PROBLEM DETAILS. Wherever a line of the records contains "name", copy that line.

GIVEN RECORDS.
========================================================================
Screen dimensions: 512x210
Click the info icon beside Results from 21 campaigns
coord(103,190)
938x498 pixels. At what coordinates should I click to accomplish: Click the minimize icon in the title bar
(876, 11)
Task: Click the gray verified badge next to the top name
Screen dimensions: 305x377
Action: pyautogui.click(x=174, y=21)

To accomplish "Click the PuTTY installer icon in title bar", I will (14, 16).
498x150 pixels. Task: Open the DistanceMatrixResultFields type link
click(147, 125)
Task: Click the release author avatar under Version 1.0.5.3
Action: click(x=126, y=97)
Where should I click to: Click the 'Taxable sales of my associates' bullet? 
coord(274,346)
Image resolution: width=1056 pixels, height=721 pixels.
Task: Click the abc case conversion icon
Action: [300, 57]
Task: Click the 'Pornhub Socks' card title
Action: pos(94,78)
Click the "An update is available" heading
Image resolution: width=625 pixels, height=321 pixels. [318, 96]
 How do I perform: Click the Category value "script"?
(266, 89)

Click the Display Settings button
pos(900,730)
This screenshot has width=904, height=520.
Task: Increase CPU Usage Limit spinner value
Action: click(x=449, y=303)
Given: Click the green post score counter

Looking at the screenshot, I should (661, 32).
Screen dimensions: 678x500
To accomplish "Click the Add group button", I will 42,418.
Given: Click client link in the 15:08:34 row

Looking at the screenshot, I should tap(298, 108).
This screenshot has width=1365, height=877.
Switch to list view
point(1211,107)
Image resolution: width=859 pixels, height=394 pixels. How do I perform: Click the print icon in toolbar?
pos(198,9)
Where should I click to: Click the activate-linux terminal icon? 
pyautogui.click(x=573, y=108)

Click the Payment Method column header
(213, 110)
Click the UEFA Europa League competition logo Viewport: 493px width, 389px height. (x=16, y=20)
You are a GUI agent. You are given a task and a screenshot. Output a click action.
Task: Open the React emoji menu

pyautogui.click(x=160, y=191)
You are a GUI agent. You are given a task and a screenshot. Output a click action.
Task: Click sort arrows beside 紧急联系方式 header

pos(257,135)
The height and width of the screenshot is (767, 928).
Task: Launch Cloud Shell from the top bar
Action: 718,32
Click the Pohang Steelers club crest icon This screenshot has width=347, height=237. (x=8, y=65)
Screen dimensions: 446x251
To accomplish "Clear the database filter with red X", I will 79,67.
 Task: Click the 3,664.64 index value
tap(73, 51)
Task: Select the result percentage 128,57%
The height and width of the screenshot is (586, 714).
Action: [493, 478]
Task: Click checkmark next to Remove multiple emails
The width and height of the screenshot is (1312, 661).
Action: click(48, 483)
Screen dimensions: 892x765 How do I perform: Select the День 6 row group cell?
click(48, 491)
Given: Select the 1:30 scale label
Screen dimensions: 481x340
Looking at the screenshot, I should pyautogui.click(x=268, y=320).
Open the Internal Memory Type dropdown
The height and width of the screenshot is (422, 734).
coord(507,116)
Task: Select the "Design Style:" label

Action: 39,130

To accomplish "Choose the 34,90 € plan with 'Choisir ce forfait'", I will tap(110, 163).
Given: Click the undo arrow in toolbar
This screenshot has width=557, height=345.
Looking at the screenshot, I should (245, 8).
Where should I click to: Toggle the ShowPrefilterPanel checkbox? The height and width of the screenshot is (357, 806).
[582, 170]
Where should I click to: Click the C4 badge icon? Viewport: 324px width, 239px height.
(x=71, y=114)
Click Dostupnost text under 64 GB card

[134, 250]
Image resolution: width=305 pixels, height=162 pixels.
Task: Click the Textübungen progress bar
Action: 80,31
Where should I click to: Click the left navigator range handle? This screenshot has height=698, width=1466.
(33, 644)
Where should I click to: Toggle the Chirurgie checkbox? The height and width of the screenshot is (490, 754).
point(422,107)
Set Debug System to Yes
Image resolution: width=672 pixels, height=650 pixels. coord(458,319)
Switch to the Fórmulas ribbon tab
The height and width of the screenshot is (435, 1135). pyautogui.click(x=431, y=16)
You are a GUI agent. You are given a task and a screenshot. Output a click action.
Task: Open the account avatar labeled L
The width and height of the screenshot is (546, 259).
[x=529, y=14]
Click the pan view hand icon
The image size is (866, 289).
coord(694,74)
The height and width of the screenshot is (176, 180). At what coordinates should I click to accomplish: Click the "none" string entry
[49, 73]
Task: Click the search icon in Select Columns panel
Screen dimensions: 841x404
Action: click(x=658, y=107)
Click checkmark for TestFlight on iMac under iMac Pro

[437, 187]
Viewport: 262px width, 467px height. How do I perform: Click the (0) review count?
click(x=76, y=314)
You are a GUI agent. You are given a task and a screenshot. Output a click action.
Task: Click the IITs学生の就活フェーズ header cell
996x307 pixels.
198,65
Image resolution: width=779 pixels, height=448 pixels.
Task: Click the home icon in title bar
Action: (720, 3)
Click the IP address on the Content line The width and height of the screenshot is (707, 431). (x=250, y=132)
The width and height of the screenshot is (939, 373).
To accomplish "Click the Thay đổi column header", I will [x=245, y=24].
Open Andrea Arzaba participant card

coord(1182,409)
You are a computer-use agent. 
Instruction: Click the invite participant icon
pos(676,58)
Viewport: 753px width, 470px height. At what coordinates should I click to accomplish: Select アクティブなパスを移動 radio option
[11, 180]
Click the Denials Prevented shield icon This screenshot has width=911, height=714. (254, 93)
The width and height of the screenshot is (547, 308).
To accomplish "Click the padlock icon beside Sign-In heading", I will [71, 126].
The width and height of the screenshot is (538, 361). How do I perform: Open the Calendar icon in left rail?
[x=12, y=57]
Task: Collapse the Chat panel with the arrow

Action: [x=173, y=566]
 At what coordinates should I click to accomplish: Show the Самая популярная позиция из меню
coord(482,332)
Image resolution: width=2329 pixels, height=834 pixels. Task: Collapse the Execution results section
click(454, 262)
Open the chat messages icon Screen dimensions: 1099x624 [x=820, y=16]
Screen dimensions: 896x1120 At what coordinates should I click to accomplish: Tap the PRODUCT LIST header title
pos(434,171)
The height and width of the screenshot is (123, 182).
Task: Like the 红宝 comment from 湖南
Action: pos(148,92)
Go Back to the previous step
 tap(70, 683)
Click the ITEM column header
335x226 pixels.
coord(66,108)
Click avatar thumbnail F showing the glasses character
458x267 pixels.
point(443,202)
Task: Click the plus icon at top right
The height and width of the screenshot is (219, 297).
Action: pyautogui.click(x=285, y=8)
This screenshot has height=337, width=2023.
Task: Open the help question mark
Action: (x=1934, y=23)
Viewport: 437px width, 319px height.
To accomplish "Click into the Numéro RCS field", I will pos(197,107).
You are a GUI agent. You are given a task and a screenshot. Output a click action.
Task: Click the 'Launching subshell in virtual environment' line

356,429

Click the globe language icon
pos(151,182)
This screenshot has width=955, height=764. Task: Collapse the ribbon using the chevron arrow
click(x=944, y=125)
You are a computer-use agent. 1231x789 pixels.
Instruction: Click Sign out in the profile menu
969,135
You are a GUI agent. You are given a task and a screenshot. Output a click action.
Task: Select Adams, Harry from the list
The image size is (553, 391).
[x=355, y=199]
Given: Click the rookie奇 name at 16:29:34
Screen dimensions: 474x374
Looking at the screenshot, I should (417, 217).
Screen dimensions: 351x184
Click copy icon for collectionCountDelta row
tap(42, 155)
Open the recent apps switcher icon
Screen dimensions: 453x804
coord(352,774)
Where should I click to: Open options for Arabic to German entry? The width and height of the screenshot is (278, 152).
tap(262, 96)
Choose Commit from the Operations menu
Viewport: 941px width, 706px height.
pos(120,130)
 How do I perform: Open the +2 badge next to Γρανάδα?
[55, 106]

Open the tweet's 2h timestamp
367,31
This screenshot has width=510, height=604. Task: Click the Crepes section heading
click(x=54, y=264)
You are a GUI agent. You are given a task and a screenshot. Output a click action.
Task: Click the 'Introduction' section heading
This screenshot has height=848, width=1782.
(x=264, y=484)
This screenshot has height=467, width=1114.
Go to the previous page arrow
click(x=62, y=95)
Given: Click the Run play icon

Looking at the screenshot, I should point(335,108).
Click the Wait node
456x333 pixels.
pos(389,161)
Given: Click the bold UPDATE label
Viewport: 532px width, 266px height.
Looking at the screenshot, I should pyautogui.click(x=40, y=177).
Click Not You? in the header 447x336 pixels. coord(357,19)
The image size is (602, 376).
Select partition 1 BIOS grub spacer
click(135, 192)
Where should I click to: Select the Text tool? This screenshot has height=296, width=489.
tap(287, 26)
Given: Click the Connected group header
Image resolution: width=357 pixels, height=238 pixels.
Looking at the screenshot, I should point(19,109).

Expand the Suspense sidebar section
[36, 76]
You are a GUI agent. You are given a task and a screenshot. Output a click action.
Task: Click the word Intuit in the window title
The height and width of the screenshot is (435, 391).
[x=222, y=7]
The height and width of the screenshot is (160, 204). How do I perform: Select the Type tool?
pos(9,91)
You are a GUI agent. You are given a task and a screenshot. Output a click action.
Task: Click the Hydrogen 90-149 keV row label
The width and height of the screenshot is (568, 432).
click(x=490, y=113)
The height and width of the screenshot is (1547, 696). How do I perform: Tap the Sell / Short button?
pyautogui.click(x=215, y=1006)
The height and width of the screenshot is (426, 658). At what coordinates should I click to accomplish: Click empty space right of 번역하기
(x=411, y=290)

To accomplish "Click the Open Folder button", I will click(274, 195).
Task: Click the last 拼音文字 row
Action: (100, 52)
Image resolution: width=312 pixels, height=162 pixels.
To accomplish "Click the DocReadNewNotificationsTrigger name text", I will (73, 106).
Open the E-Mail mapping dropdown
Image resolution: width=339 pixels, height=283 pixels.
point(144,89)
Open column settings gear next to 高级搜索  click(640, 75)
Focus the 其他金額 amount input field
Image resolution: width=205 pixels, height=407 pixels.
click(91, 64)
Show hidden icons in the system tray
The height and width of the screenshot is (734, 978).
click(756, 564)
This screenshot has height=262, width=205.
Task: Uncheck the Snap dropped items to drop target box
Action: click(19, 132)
========================================================================
ANSWER TO THE PROBLEM.
Task: Click the gray verified badge next to the top name
Given: Click the rookie奇 name at 16:29:34
To accomplish "Click the DocReadNewNotificationsTrigger name text", I will (73, 106).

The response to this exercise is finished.